**DATASET ENTRIES:**
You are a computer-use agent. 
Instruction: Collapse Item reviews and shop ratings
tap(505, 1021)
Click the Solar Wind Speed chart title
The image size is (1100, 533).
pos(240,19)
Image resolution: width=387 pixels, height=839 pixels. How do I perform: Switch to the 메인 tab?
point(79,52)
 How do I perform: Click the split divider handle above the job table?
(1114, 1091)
...
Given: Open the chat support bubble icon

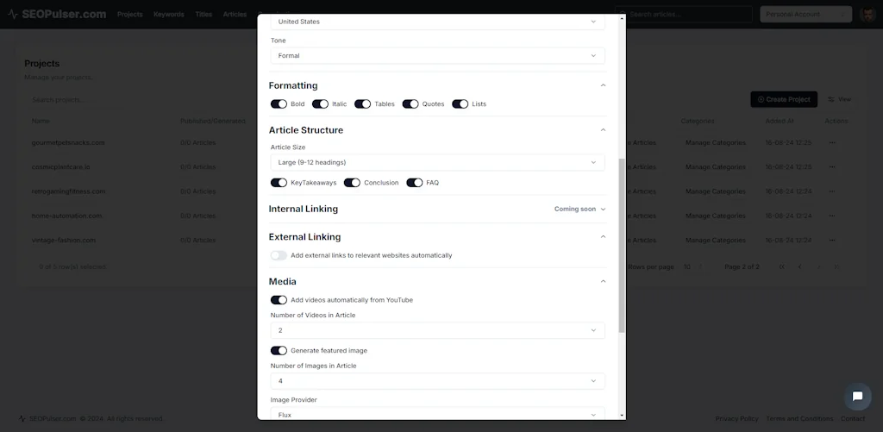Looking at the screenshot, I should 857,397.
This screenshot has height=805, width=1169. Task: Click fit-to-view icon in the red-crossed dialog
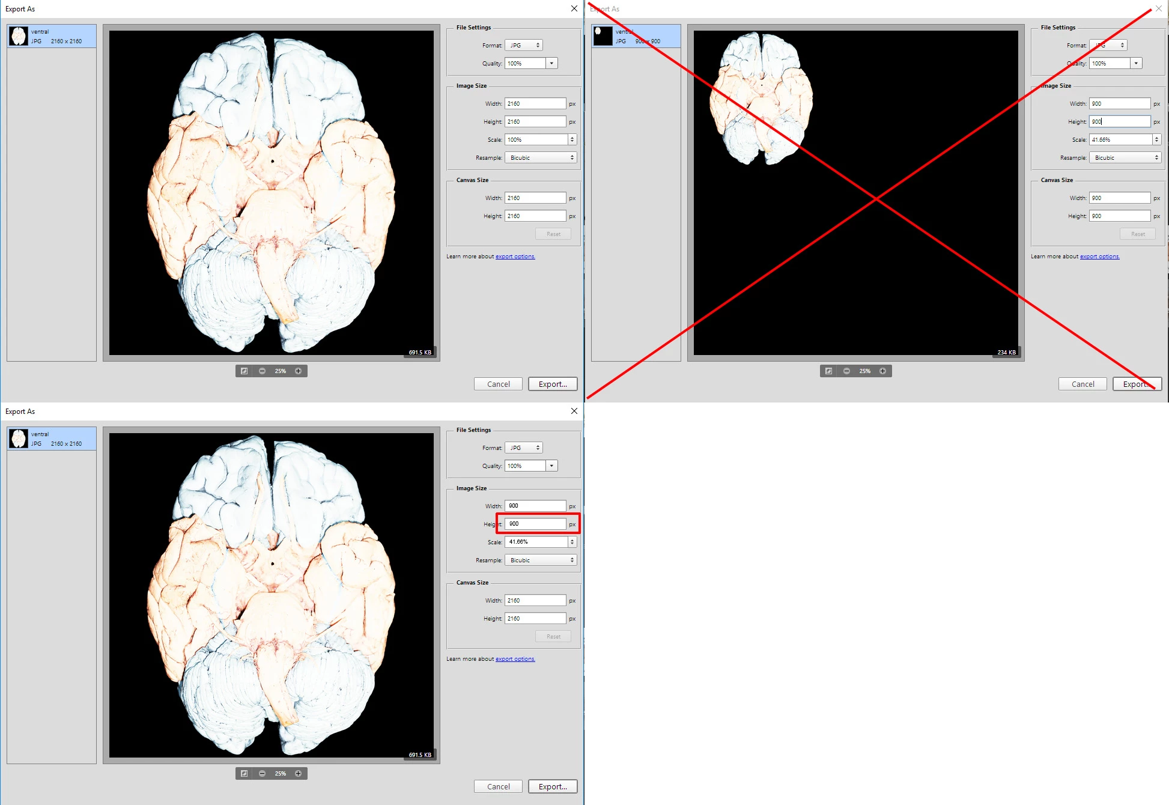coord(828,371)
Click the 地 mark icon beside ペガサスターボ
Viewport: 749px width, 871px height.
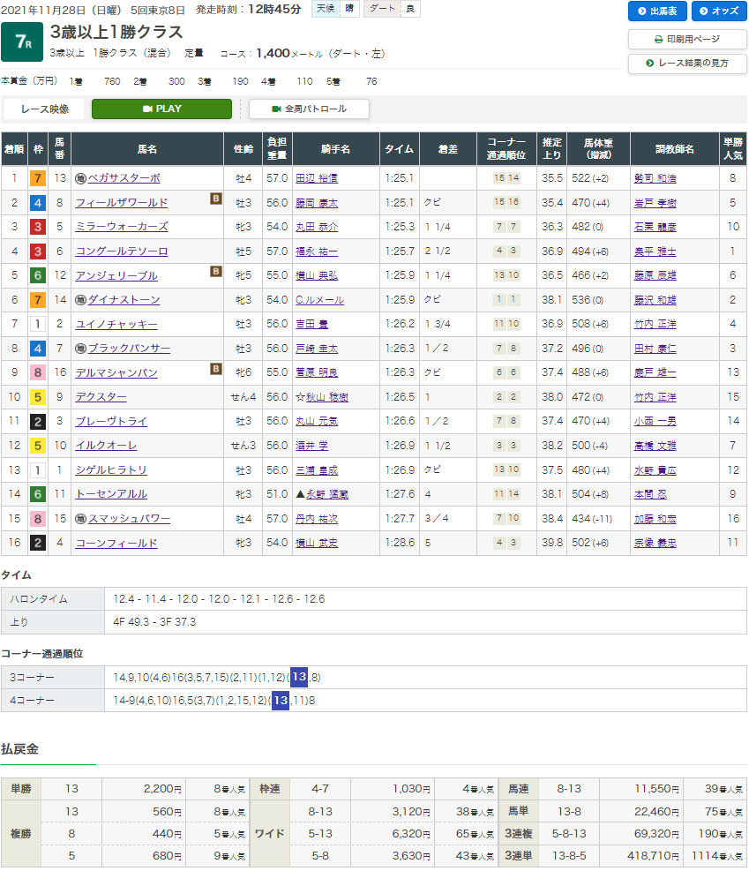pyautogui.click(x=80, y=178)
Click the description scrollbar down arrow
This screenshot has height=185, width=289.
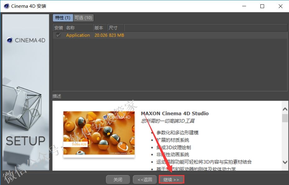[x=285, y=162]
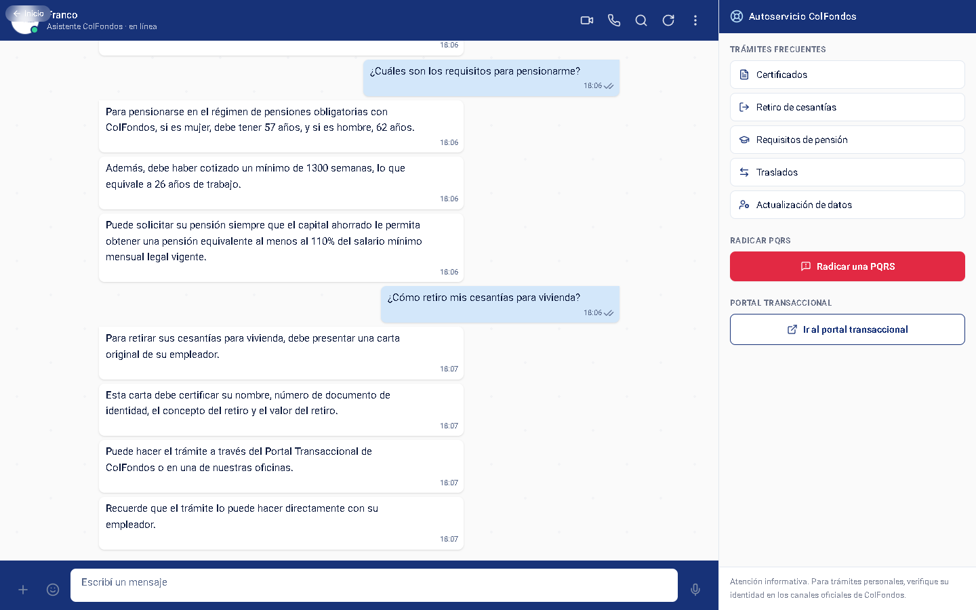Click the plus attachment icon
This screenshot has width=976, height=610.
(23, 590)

**STATED PROBLEM:** Quote the rows from the line with "You are a computer-use agent." to the line with "(1114, 1091)", including both of those lines.

**ANSWER TO THE TASK:**
You are a computer-use agent. 
Instruction: Collapse Item reviews and shop ratings
tap(505, 1021)
Click the Solar Wind Speed chart title
The image size is (1100, 533).
pos(240,19)
Image resolution: width=387 pixels, height=839 pixels. How do I perform: Switch to the 메인 tab?
point(79,52)
 How do I perform: Click the split divider handle above the job table?
(1114, 1091)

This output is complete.